_SELECTED TEXT_.
A common complication following surgery in elderly patients is postoperative delirium, a state of confusion that can lead to long-term health problems and cause some elderly patients to complain that they “never felt the same” again after an operation. But a new study by Johns Hopkins researchers suggests that simply limiting the depth of sedation during procedures could safely cut the risk of postoperative delirium by 50 percent.
“Merely by adjusting how a person is sedated can have a profound effect on their postoperative cognitive state,” says study leader Frederick E. Sieber, an associate professor of anesthesia at the Johns Hopkins School of Medicine and director of Anesthesiology at Johns Hopkins Bayview Medical Center.
Sieber says that propofol, a short-acting anesthetic commonly used to induce anesthesia and keep patients asleep, and similar anesthetics may not behave as the clear “on/off phenomena” they were long thought to be, with effects disappearing as soon as the drugs are withdrawn.
“What our study indicates,” he said, “is that there may be lingering effects of anesthesia that heretofore may not have been appreciated, especially in the elderly.”
In a double-blind randomized study of 114 patients undergoing hip fracture repair at Johns Hopkins Bayview Medical Center, patients first received spinal block anesthesia and were then either lightly sedated with propofol or more deeply sedated with the same medication. The prevalence of postoperative delirium was significantly lower in the group that was lightly sedated. The findings, which appear in the January issue of Mayo Clinic Proceedings, suggest that one incident of delirium could be prevented for every 4.7 patients treated with light sedation. The average age of the patients in the study was 81.
In addition to decreasing the prevalence of postoperative delirium in the study’s patients, lighter sedation was associated with a one-day reduction in the duration of delirium in those patients who still emerged from surgery confused and disoriented.
Deeply sedated patients were unresponsive during surgery, while the lightly sedated patients were able to respond to questions. Researchers judged how deeply sedated the patient became by placing an EEG monitor on the patient’s forehead.
The prevalence of delirium in elderly patients after hip fracture repair surgery has been estimated, in various studies, at between 16 percent and 62 percent. While it usually resolves after 48 hours, delirium can persist and is associated with poor functional recovery, increased length of hospital stay, higher costs and a greater likelihood of placement in an assisted living facility after surgery. It may even increase the risk of death in the first year after surgery, according to Sieber.

_TASKS TO PERFORM_.
1. Transcribe part of the article on postoperative delirium word for word, beginning at "Sieber says that" and stopping after "drugs are withdrawn.".
2. According to the article on postoperative delirium, what was the average age of the patients in the study?
3. Resume the article on postoperative delirium from its final sentence.

_MATERIAL PROVIDED_.

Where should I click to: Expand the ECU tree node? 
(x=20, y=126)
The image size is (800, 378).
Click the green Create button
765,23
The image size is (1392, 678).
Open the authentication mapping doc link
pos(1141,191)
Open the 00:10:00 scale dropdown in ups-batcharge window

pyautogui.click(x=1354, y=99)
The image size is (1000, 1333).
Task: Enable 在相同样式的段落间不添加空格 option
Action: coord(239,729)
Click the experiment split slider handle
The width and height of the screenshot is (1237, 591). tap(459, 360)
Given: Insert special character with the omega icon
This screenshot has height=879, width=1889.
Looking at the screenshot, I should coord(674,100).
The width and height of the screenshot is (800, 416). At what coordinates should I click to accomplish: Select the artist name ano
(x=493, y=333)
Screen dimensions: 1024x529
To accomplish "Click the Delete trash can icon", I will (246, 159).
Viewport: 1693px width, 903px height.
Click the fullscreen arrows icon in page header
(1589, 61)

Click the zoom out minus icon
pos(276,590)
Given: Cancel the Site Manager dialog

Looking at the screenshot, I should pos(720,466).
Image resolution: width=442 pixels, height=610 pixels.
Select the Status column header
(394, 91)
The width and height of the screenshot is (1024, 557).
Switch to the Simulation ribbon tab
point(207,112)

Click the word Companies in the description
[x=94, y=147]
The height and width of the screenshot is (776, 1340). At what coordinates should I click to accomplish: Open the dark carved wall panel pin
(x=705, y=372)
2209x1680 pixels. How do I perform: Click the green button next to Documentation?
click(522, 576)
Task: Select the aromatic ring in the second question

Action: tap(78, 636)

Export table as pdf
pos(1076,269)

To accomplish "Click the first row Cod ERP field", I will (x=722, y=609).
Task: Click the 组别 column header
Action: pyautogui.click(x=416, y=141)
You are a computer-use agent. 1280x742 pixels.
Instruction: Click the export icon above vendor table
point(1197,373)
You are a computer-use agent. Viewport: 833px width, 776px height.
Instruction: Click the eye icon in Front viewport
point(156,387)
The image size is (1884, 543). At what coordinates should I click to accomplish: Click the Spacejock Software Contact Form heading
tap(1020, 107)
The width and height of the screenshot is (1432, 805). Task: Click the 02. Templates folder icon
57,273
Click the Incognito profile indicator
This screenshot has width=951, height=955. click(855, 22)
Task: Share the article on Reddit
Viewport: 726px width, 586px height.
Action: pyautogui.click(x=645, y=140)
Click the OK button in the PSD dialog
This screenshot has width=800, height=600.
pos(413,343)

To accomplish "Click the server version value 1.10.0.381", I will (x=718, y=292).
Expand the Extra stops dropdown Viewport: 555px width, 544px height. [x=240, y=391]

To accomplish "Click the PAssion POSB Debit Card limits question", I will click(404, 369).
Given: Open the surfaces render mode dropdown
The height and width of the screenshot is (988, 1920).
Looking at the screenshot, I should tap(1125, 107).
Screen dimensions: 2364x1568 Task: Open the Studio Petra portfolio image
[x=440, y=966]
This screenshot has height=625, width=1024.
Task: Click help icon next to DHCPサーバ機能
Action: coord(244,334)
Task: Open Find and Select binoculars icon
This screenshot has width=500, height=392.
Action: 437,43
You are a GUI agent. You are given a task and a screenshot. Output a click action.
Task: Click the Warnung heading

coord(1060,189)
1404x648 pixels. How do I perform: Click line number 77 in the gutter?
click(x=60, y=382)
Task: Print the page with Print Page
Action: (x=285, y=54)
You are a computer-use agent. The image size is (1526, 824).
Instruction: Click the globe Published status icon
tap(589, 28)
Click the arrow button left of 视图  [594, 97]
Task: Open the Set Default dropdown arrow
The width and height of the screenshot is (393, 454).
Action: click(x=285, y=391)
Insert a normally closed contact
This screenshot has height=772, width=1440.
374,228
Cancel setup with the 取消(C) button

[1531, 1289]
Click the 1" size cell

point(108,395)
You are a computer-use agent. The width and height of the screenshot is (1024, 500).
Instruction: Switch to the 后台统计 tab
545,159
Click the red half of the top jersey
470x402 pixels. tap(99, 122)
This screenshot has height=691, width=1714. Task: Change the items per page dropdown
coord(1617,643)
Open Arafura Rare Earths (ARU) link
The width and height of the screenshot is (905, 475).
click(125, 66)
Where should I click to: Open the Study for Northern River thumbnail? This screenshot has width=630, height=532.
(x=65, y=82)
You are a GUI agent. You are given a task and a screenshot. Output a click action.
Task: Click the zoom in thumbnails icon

_ANSWERS BY ITEM_.
1.
Sieber says that propofol, a short-acting anesthetic commonly used to induce anesthesia and keep patients asleep, and similar anesthetics may not behave as the clear “on/off phenomena” they were long thought to be, with effects disappearing as soon as the drugs are withdrawn.

2. The average age of the patients was 81.

3.
Surgeons and anesthesiologists for years have struggled with the question of whether the postoperative delirium they see in their elderly patients is caused by the anesthesia they are using during surgery. Sieber and his colleagues hypothesize that some drug-induced alteration of brain activity is increasing the cognitive dysfunction in those who are more deeply sedated, though the exact mechanism remains uncertain.
Sieber says it is unclear whether the results would be the same with different sedative drugs or with patients who have more serious cognitive impairment prior to surgery. The patients in this study were either cognitively intact or had mild to moderate cognitive problems before having hip surgery.
Sieber says that reducing the depth of sedation is a simple and cost-effective way to attack this problem, which is seen more often as the population continues to age. He hopes this study will change the practices of fellow anesthesiologists and help reduce the number of patients who suffer from postoperative delirium.
“Elderly patients, when they come to surgery, often are not afraid of dying; they want to know if they’ll return to the same functional level—mental as well as physical—as before surgery,” Sieber said. “That’s what their real worries are.”
In addition to Sieber, Johns Hopkins researchers on the study were Khwaja J. Zakriya, Allan Gottschalk, Mary-Rita Blute, Hochang B. Lee, Paul B. Rosenberg and Simon C. Mears.